Consider this: 40 percent of intrusions don’t actually involve any malware, but instead, leverage stolen credentials and living-off-the-land techniques like the use of PowerShell and legitimate Windows tools, which is why you need security solutions that cover the entire threat lifecycle.
With IoT gaining significance, what is the next wave of technology in end-point protection? What can CISOs do to ensure that the entire data path – right from the end-point to the datacenter is protected?
Adversaries will continue to target traditional endpoint technology through to critical infrastructure and in the future IoT devices. Every device and platform needs to be secured, from laptops, workstations, servers, cloud workloads, containers through to mobile devices as an example.
To stop breaches, it is important to combine domain knowledge of the threat landscape, actionable intelligence, advanced security services and endpoint protection technology. This includes the requirement for visibility, hygiene, threat prevention, application monitoring through to proactive threat hunting combined with threat intelligence.
What sets CrowdStrike Falcon Intelligence and CrowdStrike Falcon OverWatch apart from cyber espionage hunters and other solution providers?
CrowdStrike was established in 2011 as a direct result of the inefficiencies and shortcomings of established products and solutions dominating the cyber market.
As the only endpoint security solution to be built 100 percent in the cloud, CrowdStrike is able to provide customers fast deployment across users, reduction in friction and costs, and infinite scalability that can grow with an organization of any size.
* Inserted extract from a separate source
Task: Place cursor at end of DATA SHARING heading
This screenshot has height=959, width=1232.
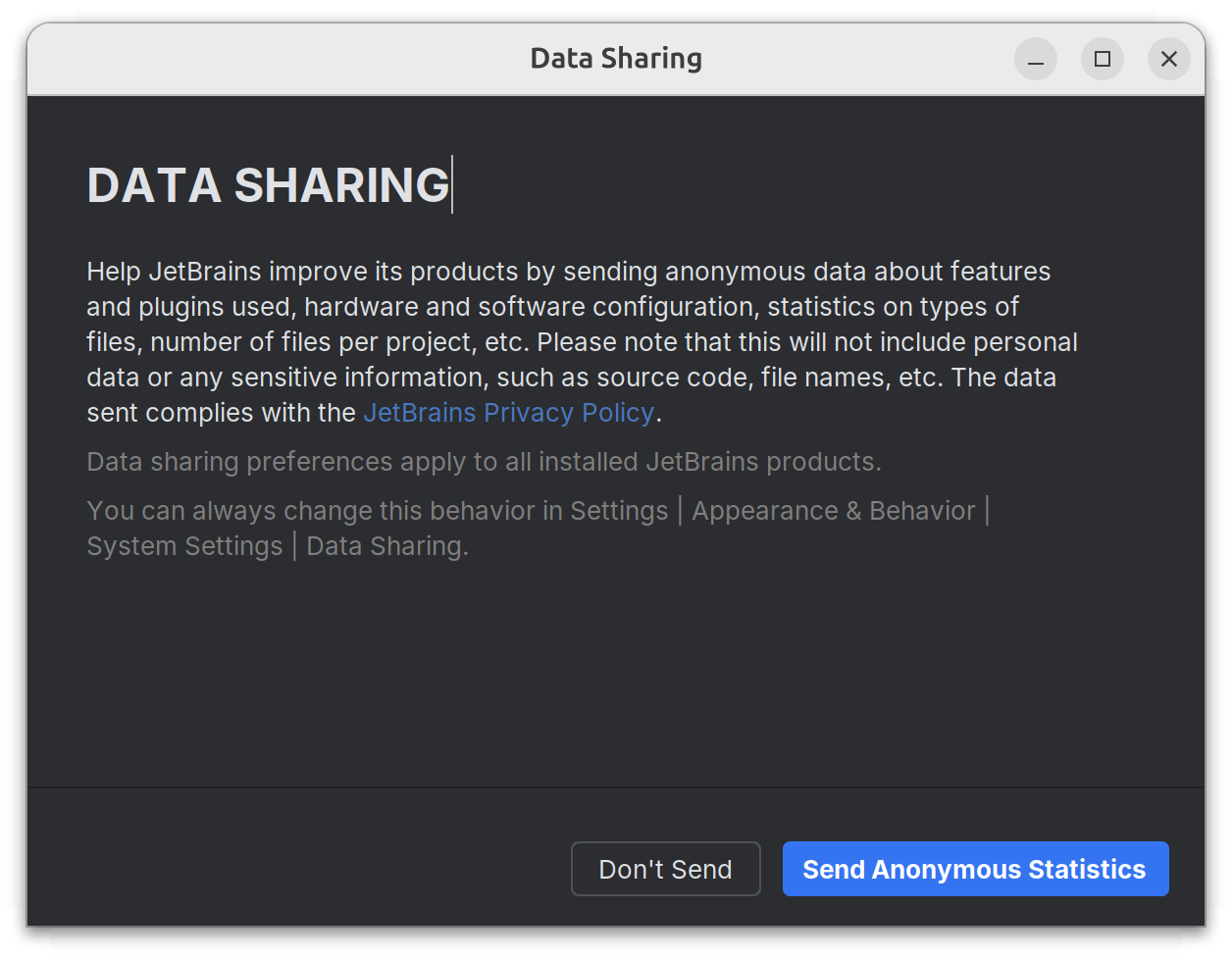Action: (451, 185)

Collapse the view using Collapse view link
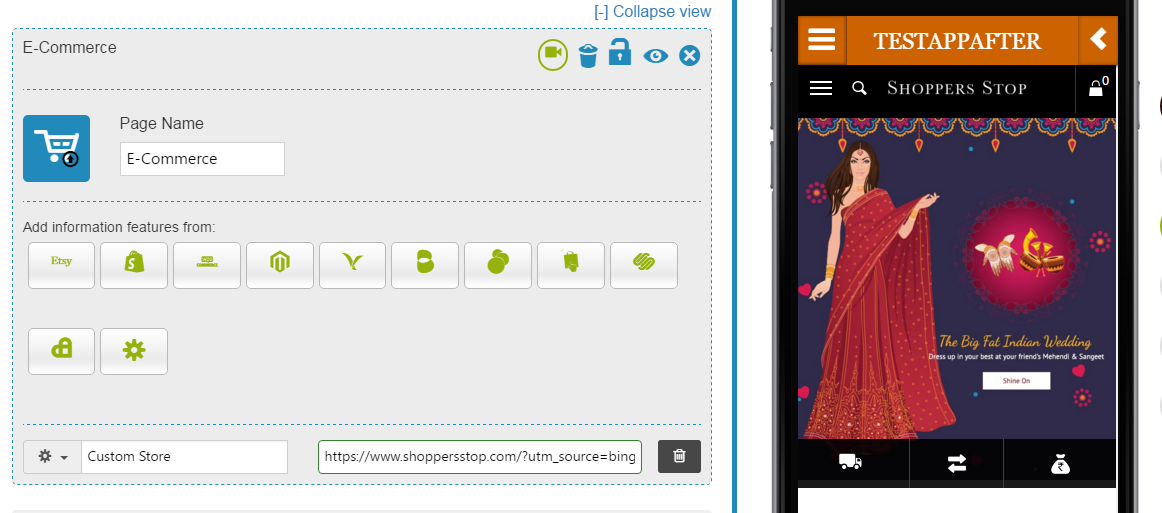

A critical component of the CrowdStrike platform is the CrowdStrike Threat Graph, a massively scalable, cloud-based graph database technology processing 1 trillion events a week across 176 countries.
The CrowdStrike Intelligence team includes an elite team of threat analysts, security researchers, cultural experts and linguists that work together to provide an in-depth and historical understanding of adversaries, their campaigns and their motivations tracking nation-state, eCrime, and hacktivist actors.
A critical component of the CrowdStrike Falcon platform is Falcon OverWatch. This service is comprised of an elite team of security experts who proactively hunt 24x7, investigate and advise on threat activity in a customer environment providing an additional layer of oversight and analysis to ensure that threats don’t get missed.